Exercise => If a line of the data below contains the string "computer", copy it into your answer.

Collected data =>
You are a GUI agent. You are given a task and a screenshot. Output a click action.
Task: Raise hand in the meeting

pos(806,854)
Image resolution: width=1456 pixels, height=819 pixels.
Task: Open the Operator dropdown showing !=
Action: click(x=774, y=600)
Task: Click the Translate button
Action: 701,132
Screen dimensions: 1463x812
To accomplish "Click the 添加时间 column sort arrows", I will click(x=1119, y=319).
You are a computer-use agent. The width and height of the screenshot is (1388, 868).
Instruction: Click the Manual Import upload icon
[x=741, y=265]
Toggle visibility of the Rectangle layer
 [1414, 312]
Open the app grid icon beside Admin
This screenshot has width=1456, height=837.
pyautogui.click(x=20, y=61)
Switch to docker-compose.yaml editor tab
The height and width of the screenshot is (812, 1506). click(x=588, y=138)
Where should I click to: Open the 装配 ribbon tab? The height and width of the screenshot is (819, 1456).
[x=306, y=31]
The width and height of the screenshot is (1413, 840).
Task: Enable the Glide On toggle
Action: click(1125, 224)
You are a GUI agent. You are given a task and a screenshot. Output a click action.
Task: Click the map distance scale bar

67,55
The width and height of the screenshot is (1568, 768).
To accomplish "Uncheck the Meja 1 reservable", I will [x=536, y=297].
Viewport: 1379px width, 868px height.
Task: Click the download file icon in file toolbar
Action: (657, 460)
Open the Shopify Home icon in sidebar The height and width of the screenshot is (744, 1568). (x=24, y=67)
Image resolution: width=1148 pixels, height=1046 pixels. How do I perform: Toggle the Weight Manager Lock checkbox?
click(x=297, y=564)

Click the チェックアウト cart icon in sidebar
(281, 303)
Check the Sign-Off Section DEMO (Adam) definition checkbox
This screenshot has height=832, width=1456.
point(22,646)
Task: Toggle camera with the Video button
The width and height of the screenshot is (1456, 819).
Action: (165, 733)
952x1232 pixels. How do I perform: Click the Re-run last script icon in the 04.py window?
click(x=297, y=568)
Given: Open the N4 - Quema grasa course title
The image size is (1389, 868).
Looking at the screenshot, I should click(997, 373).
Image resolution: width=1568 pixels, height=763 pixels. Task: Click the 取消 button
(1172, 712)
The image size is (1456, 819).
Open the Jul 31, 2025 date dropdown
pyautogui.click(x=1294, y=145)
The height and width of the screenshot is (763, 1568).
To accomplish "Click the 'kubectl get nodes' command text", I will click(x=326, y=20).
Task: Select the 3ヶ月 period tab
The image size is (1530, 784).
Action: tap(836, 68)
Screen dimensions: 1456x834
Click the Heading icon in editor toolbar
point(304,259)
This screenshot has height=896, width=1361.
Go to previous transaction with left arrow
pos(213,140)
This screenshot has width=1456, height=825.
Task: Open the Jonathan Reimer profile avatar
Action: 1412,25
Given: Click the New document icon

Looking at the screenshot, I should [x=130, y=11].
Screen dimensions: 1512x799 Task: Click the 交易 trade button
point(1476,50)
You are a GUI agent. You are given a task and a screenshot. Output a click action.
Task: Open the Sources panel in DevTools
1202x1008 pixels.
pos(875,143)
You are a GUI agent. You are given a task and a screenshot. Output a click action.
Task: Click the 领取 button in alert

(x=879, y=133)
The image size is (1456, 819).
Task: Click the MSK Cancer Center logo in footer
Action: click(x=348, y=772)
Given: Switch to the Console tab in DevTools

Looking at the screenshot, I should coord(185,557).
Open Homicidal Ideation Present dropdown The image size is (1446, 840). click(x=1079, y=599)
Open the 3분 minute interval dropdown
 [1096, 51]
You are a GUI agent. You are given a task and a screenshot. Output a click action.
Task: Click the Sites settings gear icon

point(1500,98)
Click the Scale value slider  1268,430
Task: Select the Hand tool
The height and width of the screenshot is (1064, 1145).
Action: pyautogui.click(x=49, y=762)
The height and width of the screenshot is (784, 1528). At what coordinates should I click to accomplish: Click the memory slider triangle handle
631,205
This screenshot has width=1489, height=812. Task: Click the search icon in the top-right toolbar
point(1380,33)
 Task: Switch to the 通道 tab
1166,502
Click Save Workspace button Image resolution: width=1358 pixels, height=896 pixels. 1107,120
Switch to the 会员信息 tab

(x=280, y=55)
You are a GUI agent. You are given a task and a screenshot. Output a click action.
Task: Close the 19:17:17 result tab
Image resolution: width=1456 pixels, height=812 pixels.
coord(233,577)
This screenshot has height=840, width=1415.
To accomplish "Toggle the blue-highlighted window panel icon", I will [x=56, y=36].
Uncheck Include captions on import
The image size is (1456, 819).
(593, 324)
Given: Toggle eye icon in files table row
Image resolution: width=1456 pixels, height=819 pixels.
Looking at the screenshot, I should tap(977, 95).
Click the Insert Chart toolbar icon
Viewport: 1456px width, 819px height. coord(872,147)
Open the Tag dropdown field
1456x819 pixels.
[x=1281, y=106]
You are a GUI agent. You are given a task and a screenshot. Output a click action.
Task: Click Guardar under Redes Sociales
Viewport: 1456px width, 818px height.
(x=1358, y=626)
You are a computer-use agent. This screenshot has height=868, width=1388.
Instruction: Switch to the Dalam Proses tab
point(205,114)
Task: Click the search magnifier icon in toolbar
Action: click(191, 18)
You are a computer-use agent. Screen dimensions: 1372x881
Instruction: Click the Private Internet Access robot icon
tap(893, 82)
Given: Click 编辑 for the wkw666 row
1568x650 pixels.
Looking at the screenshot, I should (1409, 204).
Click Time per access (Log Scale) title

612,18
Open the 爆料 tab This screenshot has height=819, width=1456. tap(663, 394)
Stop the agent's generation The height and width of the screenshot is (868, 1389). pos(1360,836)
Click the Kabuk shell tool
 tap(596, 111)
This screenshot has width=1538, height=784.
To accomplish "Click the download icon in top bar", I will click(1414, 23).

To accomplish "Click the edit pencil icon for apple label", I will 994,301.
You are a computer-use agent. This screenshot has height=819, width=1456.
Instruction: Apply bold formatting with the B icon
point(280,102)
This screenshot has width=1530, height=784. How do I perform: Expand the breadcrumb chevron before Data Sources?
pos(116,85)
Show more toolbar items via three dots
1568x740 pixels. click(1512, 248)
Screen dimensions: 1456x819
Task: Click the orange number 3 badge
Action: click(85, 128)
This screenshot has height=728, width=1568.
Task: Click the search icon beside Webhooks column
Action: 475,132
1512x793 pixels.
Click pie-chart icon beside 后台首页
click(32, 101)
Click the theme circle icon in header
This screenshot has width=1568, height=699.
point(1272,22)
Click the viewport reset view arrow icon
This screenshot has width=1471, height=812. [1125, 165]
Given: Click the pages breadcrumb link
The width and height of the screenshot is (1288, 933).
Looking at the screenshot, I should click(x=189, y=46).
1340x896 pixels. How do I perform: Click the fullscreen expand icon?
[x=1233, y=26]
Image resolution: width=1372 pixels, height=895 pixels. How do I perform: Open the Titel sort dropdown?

Answer section =>
You are a computer-use agent. The width and height of the screenshot is (1388, 868).
You are a computer-use agent. This screenshot has height=868, width=1388.
You are a computer-use agent. Screen dimensions: 1372x881
You are a computer-use agent. This screenshot has height=819, width=1456.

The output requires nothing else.